Les mois à venir seront certainement passionnants pour les matériaux d’impression 3D, alors que de plus en plus d’entreprises se concentrent sur le développement des matériaux parfaits pour des applications spécifiques.
L’impression 3D continue de se faire sa propre publicité

Ces dernières années ont témoigné des capacités de rupture de la fabrication additive et de son succès à se positionner comme une excellente alternative aux autres processus de fabrication traditionnels. Aujourd’hui, l’impression 3D est activement utilisée dans plus de 20 niches industrielles où la production de biens physiques et fonctionnels est nécessaire.
On s’attend à ce que 2018 ne fasse pas exception et que l’impression 3D bouleverse ou serve d’aide à la fabrication dans plusieurs secteurs. Imaginez une imprimante 3D à bord d’un véhicule d’exploration spatiale ? Pourrait-elle être utilisée pour fabriquer des ressources fonctionnelles en déplacement, réduisant ainsi le nombre de vaisseaux de ravitaillement envoyés en missions d’assistance ?
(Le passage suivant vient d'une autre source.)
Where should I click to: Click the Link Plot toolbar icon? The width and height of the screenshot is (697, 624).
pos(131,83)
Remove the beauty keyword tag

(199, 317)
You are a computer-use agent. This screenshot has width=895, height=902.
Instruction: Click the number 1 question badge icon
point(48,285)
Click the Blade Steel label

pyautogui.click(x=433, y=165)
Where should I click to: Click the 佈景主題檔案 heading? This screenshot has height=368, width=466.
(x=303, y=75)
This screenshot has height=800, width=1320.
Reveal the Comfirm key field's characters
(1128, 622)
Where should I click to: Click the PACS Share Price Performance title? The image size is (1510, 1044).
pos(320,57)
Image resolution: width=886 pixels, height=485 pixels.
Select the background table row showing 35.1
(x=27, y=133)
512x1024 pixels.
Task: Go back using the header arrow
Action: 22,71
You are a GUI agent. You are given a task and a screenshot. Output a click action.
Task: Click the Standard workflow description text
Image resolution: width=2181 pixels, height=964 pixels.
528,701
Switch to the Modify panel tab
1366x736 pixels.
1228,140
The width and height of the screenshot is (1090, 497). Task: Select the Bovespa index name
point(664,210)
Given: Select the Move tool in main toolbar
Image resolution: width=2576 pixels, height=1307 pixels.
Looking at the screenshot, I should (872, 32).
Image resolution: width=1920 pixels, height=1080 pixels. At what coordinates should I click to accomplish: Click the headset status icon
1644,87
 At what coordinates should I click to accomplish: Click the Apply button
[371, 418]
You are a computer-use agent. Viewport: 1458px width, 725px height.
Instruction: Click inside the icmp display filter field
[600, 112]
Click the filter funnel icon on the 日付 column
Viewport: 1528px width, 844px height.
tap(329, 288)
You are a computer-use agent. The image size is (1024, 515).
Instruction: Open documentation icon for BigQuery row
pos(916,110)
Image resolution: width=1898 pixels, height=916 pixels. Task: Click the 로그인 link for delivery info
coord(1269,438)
SpaceX d’Elon Musk utilise déjà l’impression 3D pour développer des pièces pour ses fusées ; le développement d’imprimantes 3D capables de fonctionner dans des situations particulières n’est donc plus très loin de devenir réalité.
Une Blockchain pour la communauté de l’impression 3D
La fièvre du Bitcoin qui continue de balayer le monde a également eu des répercussions sur chaque secteur de différentes manières. Aujourd’hui, des centaines de secteurs disposent de cryptomonnaies alternatives qui leur sont dédiées et tirent parti de la demande croissante et de l’utilisation de la technologie Blockchain.
Le domaine de l’impression 3D ne fait pas exception et certaines tentatives ont été faites pour créer une option Blockchain pour la communauté de l’impression 3D. L’idée est de créer une plateforme de collaboration décentralisée où les passionnés d’impression 3D peuvent partager leurs travaux et protéger leurs créations contre le vol.
L’une des tentatives réussies a donné naissance à 3D-TOKENS, qui servent de Blockchain/altcoin pour la communauté de l’impression 3D et du design assisté par ordinateur. On s’attend à ce que 2018 voie davantage d’efforts consacrés à l’intégration de la technologie Blockchain à la fabrication additive.
Avec une valorisation prévue de 33 milliards de dollars, l’industrie de l’impression 3D montre déjà un grand potentiel et une croissance sans précédent. Ce potentiel peut être exploité pour bouleverser le monde de la fabrication tel que nous le connaissons, et les avancées réalisées en 2018 y joueront certainement un rôle.